What you need to do
Print every line of the records below word for word, leaving out the pictures.

(Data for locating visible targets)
----------------

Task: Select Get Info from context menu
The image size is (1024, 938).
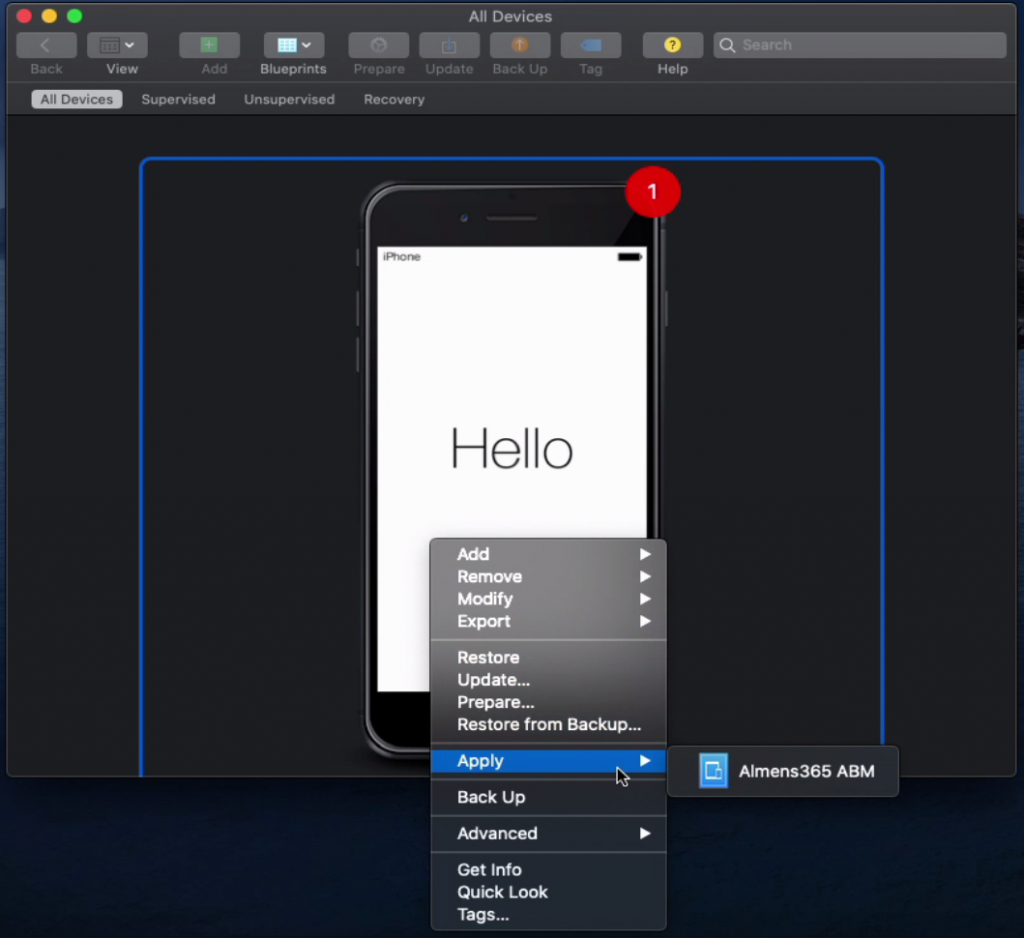Action: [x=489, y=869]
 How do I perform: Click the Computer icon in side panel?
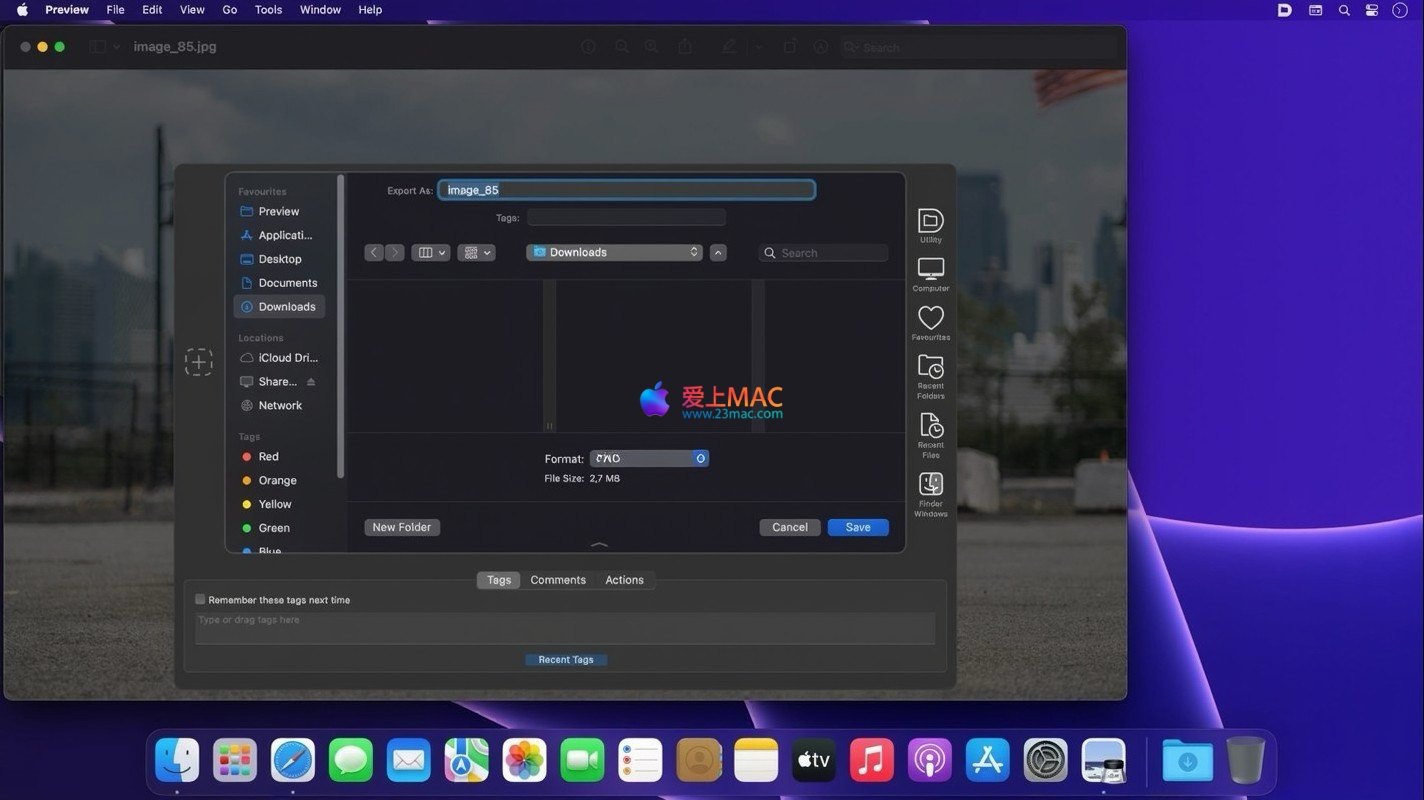pyautogui.click(x=930, y=270)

----------------

Written reply
Task: Select Get Info from context menu
The image size is (1024, 938).
Action: [x=489, y=869]
 How do I perform: Click the Computer icon in side panel?
pyautogui.click(x=930, y=270)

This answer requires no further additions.